Recreating baselines in the our lab
Author: Jonathan Ivey | Major: Data Science and Mathematics | Semester: Spring 2024
Hello, my name is Jonathan Ivey. I am currently a data science and mathematics major working under Dr. Susan Gauch in the Computer Science Department, and in the spring of 2024, I started researching methods to autonomously distinguish diverse perspectives on controversial topics. Much research has been done using machine learning and natural language processing to classify sentences by their sentiment or stance on a particular topic, but an interesting problem is whether people’s perspectives agree for the same reasons. For example, two people may both post online about how they think abortion should be legal, but one may argue that it should be to protect bodily autonomy, while another may say that it is to prevent overpopulation. These two views are very different, and being able to model those types of differences is useful in many applications like understanding qualitative survey results or identifying the pros and cons of online products.

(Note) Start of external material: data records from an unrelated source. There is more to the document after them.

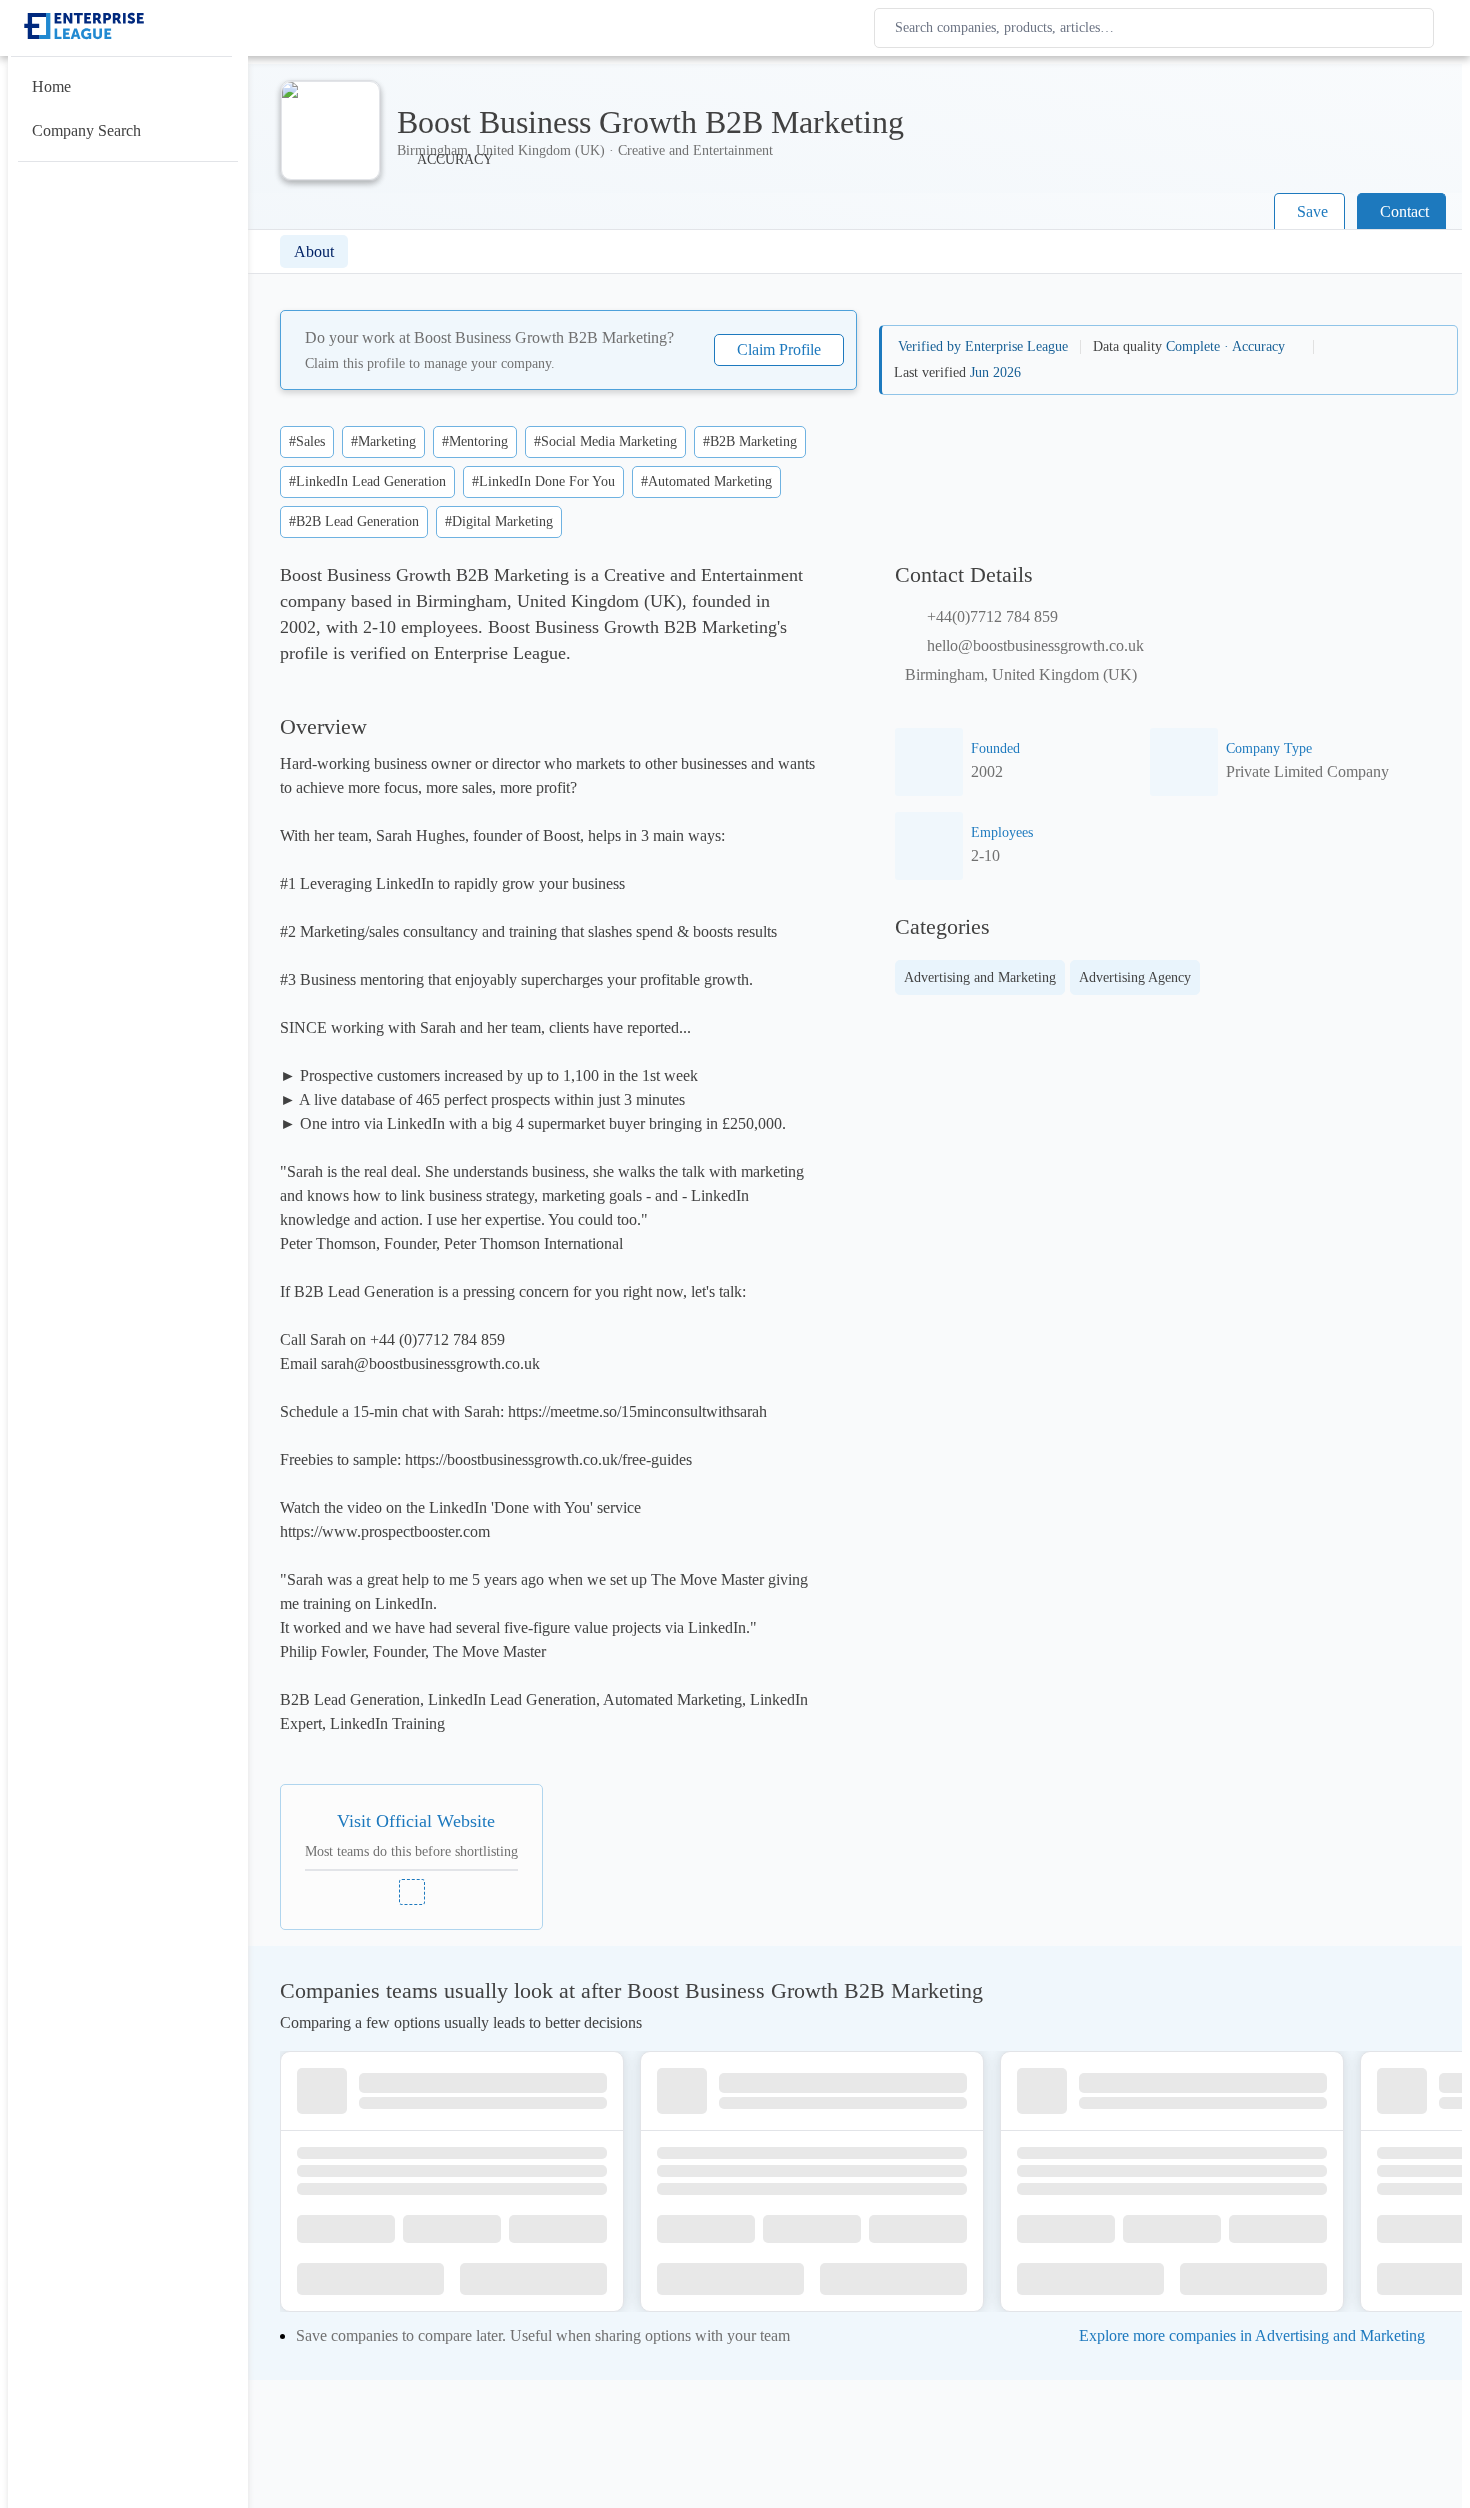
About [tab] (314, 251)
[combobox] (1158, 28)
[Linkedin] (412, 1892)
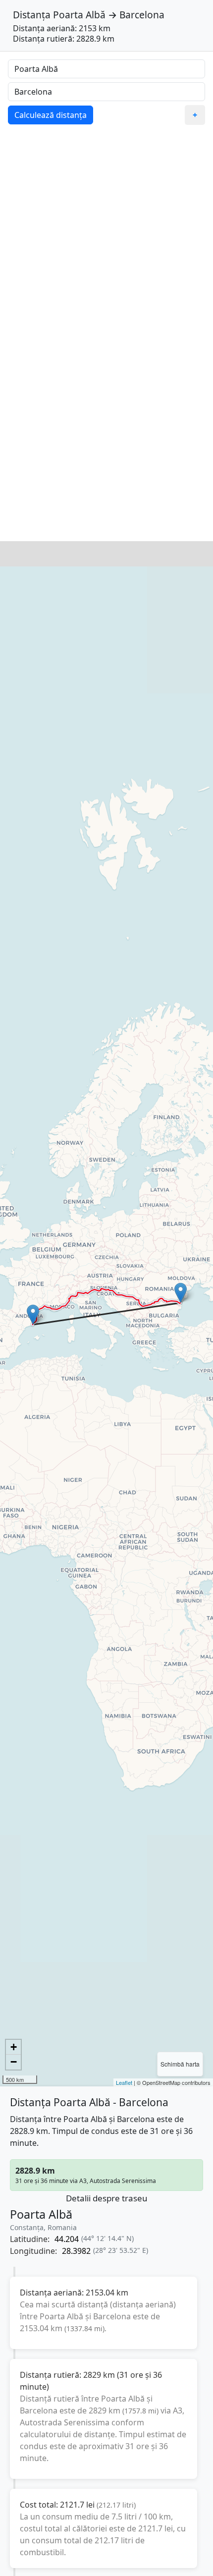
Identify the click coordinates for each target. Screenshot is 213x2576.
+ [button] (13, 2047)
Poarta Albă (79, 14)
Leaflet (124, 2082)
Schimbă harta (180, 2064)
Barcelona (141, 14)
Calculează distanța (50, 115)
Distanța (32, 14)
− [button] (13, 2062)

In the fall of 2023, I finished my previous research project in Dr. Gauch’s lab and began reviewing literature related to this new topic. I analyzed current methods, which mostly focus on creating a model that can classify texts in isolation. They don’t consider the greater context and structure of the argument space. Intrigued by that idea, I decided to research ways that graphs could be used to create more structure, new visualizations, and, hopefully, a better model. At the beginning of 2024, I found a paper that had already attempted to do this using what it called synoptical graphs. Their data structure took inspiration from the language arts and created a graph that was meant to mimic the way that we analyze texts. It included edges that represented contextual relations between different statements (e.g., does one statement entail or contradict another statement). This comparative structure allowed the model to transmit relevant information across statements and better capture context in discussions.
I wanted to improve upon their ideas, but before I could do that, I needed to reproduce their models and results, and that process has taken most of this semester. The two main barriers I have faced have been a lack of knowledge about graph neural networks and a lack of thorough documentation on the original paper’s models. Though the lack of documentation is something that can only be overcome through careful testing, my understanding of graphs has exponentially improved this semester. I have used many online resources as well as what I am learning in my algorithms and social network analysis classes to get a clearer view of how the models practically work. I have also received great feedback through the regular meetings that I have with my research mentor and labmates. By listening to their feedback and writing a lot of code, I not only got closer to reproducing the original study’s results, but I also got ideas for how I want to improve the methods with my research.
I am interested in investigating ways to improve the contextual edges of the graph with generative models. I could use them to integrate more in-depth analysis not available in the texts themselves. I am also interested in finding ways to take advantage of the graph structures for visualizing discussion spaces. This summer I will be taking a break from this work to do research at the University of Michigan, but I hope to discuss these ideas with my mentors there and develop them further, so that when I return in the fall, I can begin testing these new ideas.